(Data for analysis Opens)
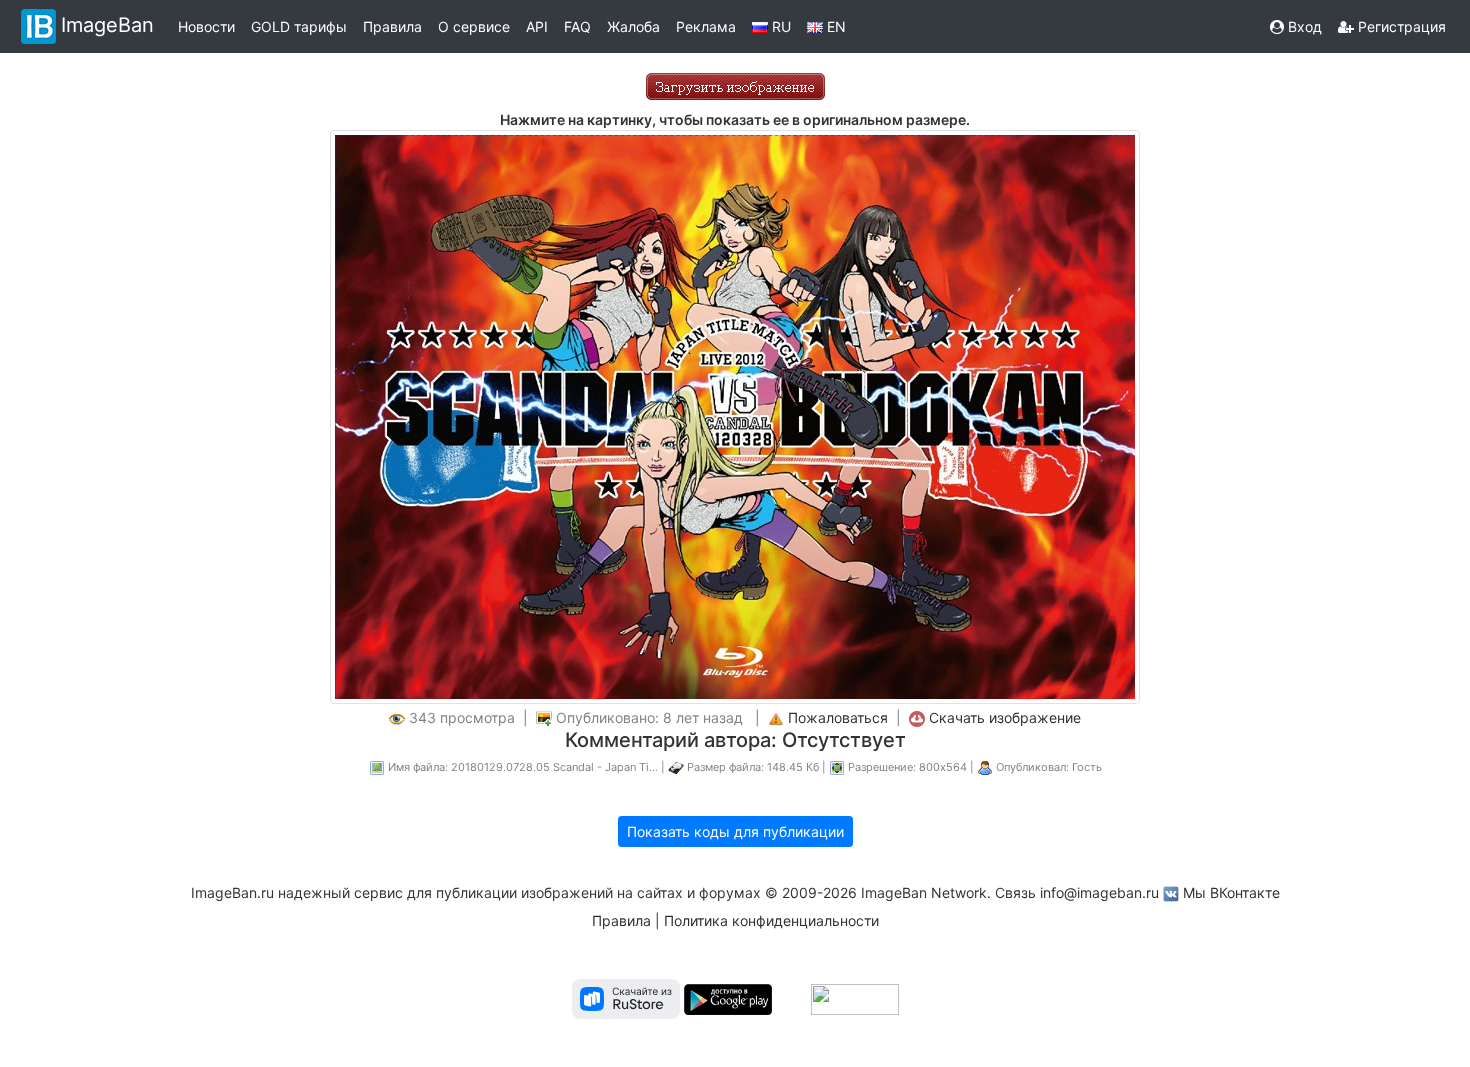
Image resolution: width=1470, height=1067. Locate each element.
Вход (1303, 26)
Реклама (706, 26)
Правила (392, 26)
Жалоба (633, 26)
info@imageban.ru (1099, 892)
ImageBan (107, 25)
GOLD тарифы (299, 26)
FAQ (577, 26)
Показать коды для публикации (735, 831)
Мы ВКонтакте (1231, 892)
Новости (206, 26)
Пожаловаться (838, 717)
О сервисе (474, 26)
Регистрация (1400, 26)
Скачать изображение (1005, 717)
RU (779, 26)
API (537, 26)
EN (834, 26)
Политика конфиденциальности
(Data for analysis Closes)
▸ Task to complete: Exactly as written above, print every line of the data but not its pictures.

▸ Output:
Image resolution: width=1470, height=1067. Locate each element.
Вход (1303, 26)
Реклама (706, 26)
Правила (392, 26)
Жалоба (633, 26)
info@imageban.ru (1099, 892)
ImageBan (107, 25)
GOLD тарифы (299, 26)
FAQ (577, 26)
Показать коды для публикации (735, 831)
Мы ВКонтакте (1231, 892)
Новости (206, 26)
Пожаловаться (838, 717)
О сервисе (474, 26)
Регистрация (1400, 26)
Скачать изображение (1005, 717)
RU (779, 26)
API (537, 26)
EN (834, 26)
Политика конфиденциальности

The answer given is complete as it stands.